━━━ Extracted entries ━━━
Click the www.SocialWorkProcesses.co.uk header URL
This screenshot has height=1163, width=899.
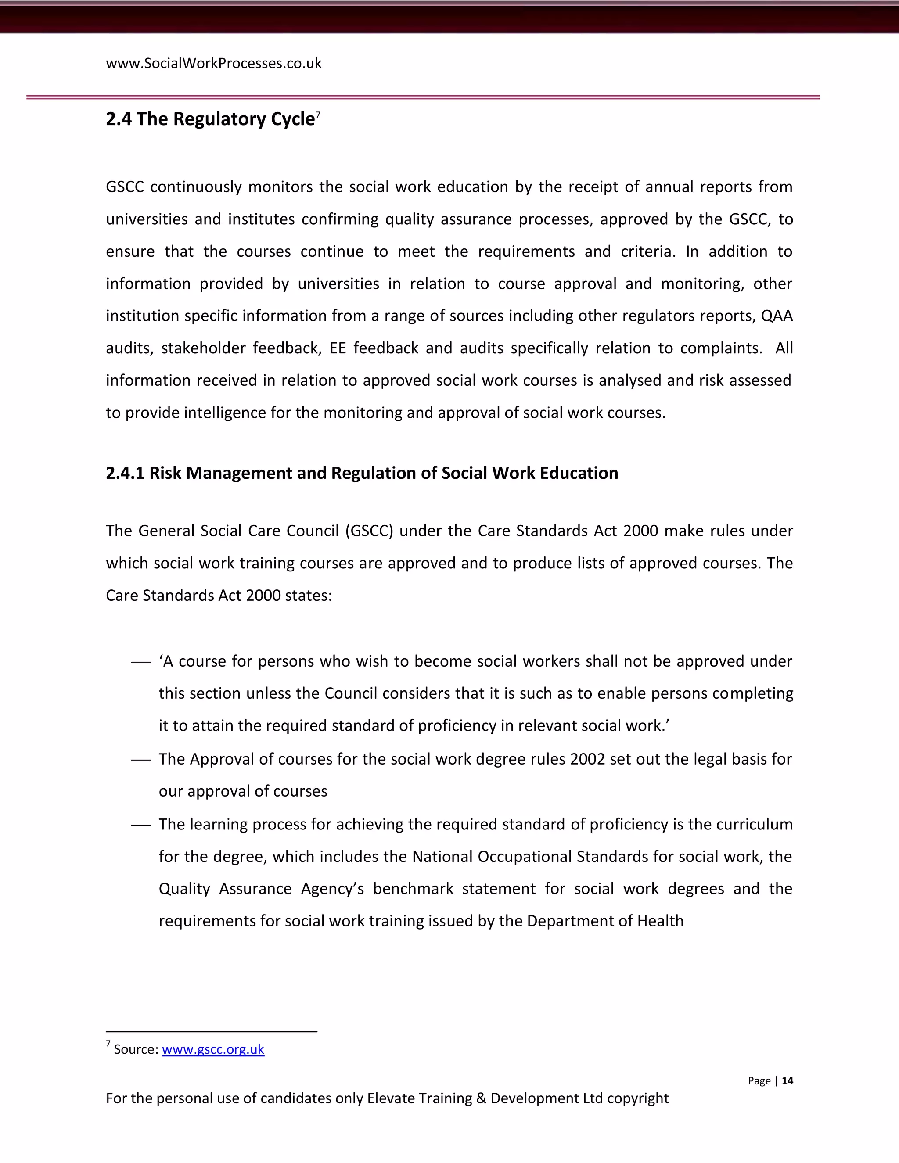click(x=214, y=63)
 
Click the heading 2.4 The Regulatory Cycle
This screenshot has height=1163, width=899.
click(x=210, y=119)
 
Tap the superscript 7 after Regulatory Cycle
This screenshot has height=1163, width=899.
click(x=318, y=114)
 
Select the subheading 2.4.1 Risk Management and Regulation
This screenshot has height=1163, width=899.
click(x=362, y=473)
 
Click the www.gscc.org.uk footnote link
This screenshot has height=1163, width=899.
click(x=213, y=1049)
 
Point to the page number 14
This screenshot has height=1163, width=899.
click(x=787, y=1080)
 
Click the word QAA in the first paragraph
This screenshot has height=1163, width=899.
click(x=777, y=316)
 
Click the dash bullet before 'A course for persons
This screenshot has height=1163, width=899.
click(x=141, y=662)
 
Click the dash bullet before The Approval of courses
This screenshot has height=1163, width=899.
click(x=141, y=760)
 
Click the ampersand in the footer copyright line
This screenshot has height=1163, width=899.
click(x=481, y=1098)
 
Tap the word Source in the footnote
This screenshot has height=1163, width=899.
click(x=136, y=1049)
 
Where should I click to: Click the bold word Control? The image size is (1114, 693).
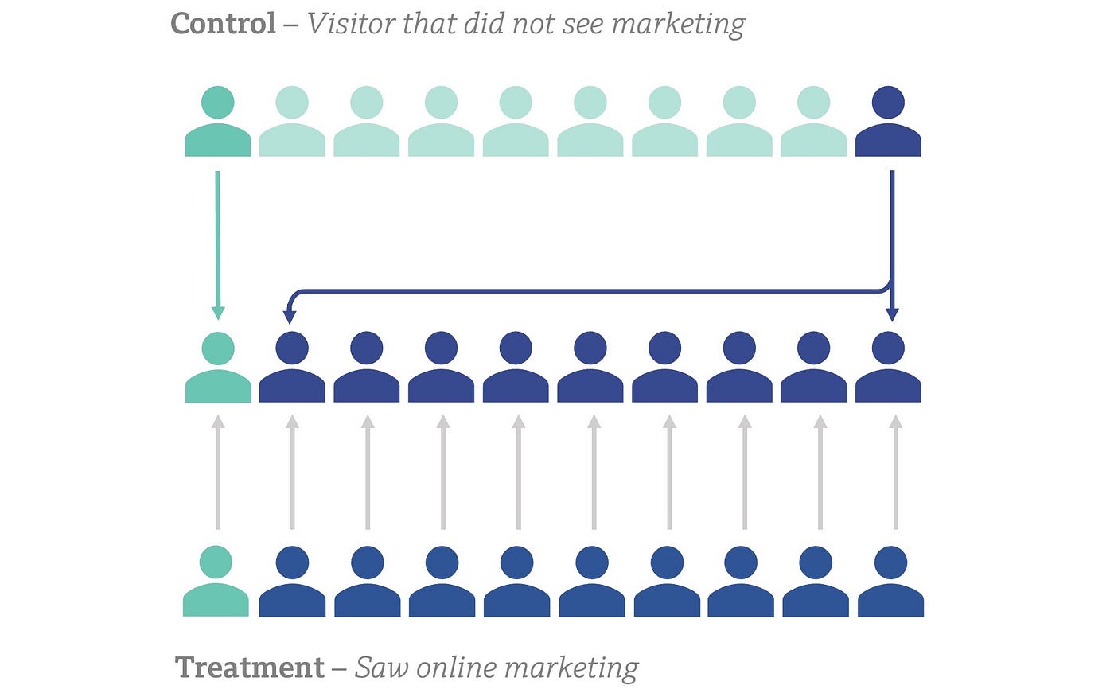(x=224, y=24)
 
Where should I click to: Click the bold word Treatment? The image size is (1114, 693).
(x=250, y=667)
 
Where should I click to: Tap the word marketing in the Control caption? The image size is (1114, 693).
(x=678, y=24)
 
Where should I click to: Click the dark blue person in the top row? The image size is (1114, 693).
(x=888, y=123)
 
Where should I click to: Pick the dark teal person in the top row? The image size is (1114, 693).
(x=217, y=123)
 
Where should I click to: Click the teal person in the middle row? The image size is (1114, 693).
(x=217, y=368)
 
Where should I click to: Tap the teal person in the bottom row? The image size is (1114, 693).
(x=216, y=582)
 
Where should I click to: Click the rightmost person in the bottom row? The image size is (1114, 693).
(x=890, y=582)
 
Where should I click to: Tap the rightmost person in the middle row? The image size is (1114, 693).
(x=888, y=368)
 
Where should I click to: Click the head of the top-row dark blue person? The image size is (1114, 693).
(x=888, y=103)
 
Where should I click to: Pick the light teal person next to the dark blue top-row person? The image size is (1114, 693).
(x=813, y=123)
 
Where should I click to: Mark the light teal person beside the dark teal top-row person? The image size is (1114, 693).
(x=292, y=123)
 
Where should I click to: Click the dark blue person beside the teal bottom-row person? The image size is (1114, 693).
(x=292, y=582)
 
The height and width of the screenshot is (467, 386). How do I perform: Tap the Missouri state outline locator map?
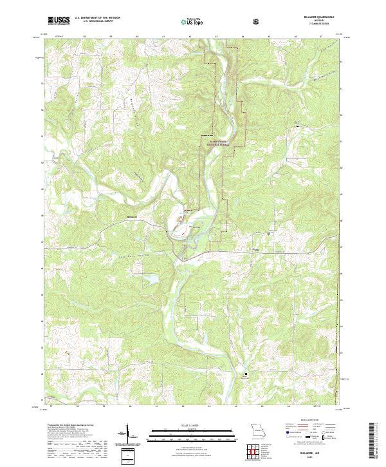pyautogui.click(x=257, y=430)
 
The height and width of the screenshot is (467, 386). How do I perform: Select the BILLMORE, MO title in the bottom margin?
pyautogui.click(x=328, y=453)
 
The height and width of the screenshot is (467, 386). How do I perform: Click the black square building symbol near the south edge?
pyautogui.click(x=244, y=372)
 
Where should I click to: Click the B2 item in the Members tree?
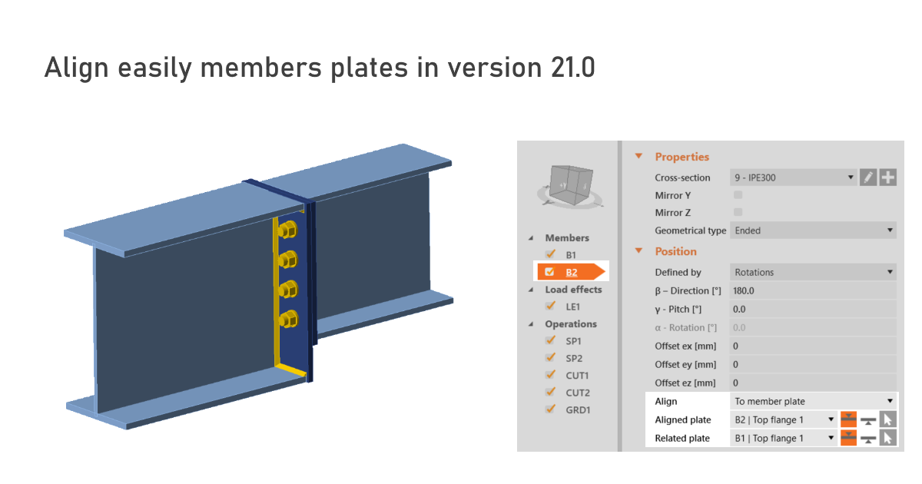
━━━
*Exercise*: Scale everything from the line containing "Where should I click to: Pick the light" down to the line containing "pyautogui.click(x=257, y=430)", repeating those lines with the requests included and with each click coordinate in the answers multiplied by 2.35 and rounded to a whole number, halves up. Leave the pictures out of your answer.

*Solution for this task*:
Where should I click to: Pick the light teal person next to the dark blue top-row person? The image size is (1114, 693).
(x=1911, y=289)
 
Where should I click to: Mark the light teal person beside the dark teal top-row person? The image size is (1114, 693).
(x=686, y=289)
 
Where should I click to: Click the dark blue person beside the teal bottom-row person? The image size is (1114, 693).
(x=686, y=1368)
 
The height and width of the screenshot is (467, 386). How do I perform: Tap the Missouri state outline locator map?
pyautogui.click(x=604, y=1011)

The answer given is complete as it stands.